Ramotar responded that his executive does not view the Bill and the Commission as “wholly symbiotic. In fact there is hardly a nexus between the two.”
Ramotar said that obligations with the passing of the amendment Bill are time bound and if not discharged can attract sanctions which can have a crippling effect on the country’s economy. He said that the challenge will affect Guyana both regionally and internationally, as a nation stigmatized as engaged in money laundering and terrorism activities.
He then reiterated that the government will not call a deal unless cabinet can maintain its no-objection power.
Ramotar said “If the Cabinet’s role is removed from the procurement process, we will be left with the abnormal situation of having a constitutionally established oversight body reviewing a process which essentially has no executive input, role and participation…Another significant factor which must be addressed is who will be held legally responsible and liable for any act, omission, negligence or the infraction of any legal principle in the procurement process. Clearly if cabinet‘s role is removed, it cannot be the executive. Will the PPC accept and be in the legal position to discharge this responsibility?”
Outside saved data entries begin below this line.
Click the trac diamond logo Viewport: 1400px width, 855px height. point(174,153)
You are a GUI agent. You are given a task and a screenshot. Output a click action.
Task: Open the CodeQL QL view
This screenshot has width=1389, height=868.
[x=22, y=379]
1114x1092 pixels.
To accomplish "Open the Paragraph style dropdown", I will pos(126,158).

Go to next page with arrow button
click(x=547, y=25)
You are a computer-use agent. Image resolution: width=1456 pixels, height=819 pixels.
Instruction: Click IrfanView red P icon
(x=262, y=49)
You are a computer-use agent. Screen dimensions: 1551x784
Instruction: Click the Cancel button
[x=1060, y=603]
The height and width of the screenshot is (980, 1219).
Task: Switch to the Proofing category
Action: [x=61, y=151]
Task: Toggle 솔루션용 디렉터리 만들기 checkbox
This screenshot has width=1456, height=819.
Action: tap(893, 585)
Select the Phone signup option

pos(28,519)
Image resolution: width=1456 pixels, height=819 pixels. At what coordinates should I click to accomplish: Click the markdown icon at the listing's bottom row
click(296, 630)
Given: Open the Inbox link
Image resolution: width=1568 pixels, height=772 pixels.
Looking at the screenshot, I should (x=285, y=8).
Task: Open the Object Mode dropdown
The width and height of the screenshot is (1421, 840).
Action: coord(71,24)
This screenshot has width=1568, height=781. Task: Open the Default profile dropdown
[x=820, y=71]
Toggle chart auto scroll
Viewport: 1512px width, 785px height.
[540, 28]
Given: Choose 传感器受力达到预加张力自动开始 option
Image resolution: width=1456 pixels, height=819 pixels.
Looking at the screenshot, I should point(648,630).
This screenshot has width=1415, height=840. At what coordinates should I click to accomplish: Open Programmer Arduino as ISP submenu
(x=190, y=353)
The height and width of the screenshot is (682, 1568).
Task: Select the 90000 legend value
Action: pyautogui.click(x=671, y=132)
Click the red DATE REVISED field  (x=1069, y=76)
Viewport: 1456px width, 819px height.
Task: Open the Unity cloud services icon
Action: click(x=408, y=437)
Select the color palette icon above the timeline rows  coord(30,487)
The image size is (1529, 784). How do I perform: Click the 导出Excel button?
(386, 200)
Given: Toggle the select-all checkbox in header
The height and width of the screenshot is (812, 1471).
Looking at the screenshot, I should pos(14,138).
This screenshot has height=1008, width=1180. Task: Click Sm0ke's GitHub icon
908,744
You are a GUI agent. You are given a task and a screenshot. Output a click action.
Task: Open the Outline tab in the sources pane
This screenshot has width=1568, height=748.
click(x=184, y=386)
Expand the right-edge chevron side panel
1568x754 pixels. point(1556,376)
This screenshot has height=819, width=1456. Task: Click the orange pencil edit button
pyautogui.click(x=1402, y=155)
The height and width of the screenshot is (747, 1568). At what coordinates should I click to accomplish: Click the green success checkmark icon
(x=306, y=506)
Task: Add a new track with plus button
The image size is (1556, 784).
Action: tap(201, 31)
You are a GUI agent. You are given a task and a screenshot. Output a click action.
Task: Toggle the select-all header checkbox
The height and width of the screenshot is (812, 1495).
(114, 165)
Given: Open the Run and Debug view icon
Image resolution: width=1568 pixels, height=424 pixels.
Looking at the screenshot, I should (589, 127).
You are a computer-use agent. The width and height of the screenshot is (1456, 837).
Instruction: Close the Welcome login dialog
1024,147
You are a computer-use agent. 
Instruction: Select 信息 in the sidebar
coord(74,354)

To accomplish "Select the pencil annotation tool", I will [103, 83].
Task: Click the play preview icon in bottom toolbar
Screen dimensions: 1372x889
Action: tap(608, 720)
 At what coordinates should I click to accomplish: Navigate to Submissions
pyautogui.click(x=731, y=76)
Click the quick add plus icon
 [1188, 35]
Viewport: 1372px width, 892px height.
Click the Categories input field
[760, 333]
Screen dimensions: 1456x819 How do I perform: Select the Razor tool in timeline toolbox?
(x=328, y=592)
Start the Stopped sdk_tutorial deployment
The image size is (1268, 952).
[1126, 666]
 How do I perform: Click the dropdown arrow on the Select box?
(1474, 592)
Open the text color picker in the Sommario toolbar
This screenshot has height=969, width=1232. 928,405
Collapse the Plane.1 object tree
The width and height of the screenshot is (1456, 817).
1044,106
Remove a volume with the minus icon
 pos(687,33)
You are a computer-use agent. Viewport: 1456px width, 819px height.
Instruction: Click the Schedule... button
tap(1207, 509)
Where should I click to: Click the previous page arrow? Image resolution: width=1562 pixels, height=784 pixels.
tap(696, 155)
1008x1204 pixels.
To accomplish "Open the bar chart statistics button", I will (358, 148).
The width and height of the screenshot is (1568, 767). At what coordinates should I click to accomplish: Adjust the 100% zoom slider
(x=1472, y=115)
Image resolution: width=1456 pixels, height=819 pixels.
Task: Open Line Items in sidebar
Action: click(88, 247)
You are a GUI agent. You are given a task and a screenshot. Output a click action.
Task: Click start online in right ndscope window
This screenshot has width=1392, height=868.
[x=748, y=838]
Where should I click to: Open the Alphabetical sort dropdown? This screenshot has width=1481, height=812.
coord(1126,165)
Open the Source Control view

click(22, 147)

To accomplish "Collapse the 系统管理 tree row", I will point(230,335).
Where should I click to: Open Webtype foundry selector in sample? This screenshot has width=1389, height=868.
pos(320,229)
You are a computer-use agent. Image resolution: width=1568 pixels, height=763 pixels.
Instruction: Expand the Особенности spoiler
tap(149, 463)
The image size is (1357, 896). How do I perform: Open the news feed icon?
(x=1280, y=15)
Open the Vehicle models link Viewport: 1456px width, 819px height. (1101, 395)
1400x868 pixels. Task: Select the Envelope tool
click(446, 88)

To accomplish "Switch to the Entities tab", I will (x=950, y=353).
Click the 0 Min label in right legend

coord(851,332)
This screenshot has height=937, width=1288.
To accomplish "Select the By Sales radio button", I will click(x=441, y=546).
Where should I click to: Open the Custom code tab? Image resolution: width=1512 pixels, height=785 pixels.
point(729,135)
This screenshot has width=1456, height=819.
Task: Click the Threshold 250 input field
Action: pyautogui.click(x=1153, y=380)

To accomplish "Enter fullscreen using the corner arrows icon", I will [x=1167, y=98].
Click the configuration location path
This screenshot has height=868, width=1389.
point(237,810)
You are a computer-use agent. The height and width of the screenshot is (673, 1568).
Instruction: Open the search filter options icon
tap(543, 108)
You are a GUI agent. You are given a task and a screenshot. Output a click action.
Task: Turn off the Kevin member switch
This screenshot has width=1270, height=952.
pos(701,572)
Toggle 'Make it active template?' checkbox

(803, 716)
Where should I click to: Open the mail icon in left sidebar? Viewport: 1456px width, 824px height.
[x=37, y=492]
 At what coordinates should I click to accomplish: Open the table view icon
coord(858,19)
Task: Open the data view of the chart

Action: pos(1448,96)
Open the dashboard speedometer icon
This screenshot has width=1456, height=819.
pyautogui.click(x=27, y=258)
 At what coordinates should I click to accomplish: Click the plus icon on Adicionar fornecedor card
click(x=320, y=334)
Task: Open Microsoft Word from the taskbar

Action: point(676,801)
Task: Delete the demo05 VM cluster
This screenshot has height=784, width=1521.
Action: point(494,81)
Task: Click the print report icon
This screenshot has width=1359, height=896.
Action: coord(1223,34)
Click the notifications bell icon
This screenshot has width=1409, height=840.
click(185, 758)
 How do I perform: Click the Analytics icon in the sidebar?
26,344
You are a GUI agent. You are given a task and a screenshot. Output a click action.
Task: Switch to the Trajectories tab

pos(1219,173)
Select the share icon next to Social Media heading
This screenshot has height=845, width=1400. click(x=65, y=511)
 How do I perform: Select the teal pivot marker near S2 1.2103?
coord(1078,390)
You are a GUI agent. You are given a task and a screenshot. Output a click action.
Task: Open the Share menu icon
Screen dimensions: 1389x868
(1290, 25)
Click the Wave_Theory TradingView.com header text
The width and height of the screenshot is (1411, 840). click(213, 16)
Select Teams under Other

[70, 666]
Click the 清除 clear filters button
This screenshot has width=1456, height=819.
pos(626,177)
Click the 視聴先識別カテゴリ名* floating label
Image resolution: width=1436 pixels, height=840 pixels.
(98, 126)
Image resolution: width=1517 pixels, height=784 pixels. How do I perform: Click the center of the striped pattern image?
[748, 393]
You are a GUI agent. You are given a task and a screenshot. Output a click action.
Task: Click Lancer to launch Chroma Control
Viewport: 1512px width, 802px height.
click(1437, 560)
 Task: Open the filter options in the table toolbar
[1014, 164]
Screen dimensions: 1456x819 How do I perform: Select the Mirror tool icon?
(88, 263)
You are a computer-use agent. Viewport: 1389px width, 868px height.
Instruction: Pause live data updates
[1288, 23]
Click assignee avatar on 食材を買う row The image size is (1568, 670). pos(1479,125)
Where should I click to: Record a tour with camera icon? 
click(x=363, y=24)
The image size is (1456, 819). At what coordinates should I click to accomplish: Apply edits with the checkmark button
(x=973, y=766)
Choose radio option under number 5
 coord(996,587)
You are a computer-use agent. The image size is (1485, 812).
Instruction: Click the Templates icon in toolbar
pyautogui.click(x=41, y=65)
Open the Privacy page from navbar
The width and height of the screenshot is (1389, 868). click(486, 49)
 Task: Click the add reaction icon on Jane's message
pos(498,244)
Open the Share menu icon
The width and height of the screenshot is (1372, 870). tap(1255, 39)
Ramotar highlighted that in many countries the cabinet still awards contracts, and he added that the cabinet in Guyana plays the most minimal role in the PPC than in any other country in the Caribbean.”
But it didn’t stop there. Yesterday the AFC wrote back, sticking to its position, still suggesting the use of the road map.
Ramjattan told the president clearly that the AFC sees the Bill and the Commission as a shield and sword to protect Guyana and eliminate dirty money.
“Corruption eats at the sinews of our society and unless we fix our systems to deal with dirty money and procurement deals in a complementary way, Guyana may very well become a pariah state with which no one would want do business or invest.
The AFC deems the refusal to establish the PPC as a sad commentary on the presidency’s will to stamp out cronyism, favourism and discrimination and the perception thereof, in the procurement process.”
Ramjattan dismissed the comparison to other states, saying that that comparison pales into insignificance when these states have functioning integrity commissions, ombudsmen and other watchdog bodies. He said too that those states don’t have some constitutional mandates like Guyana does.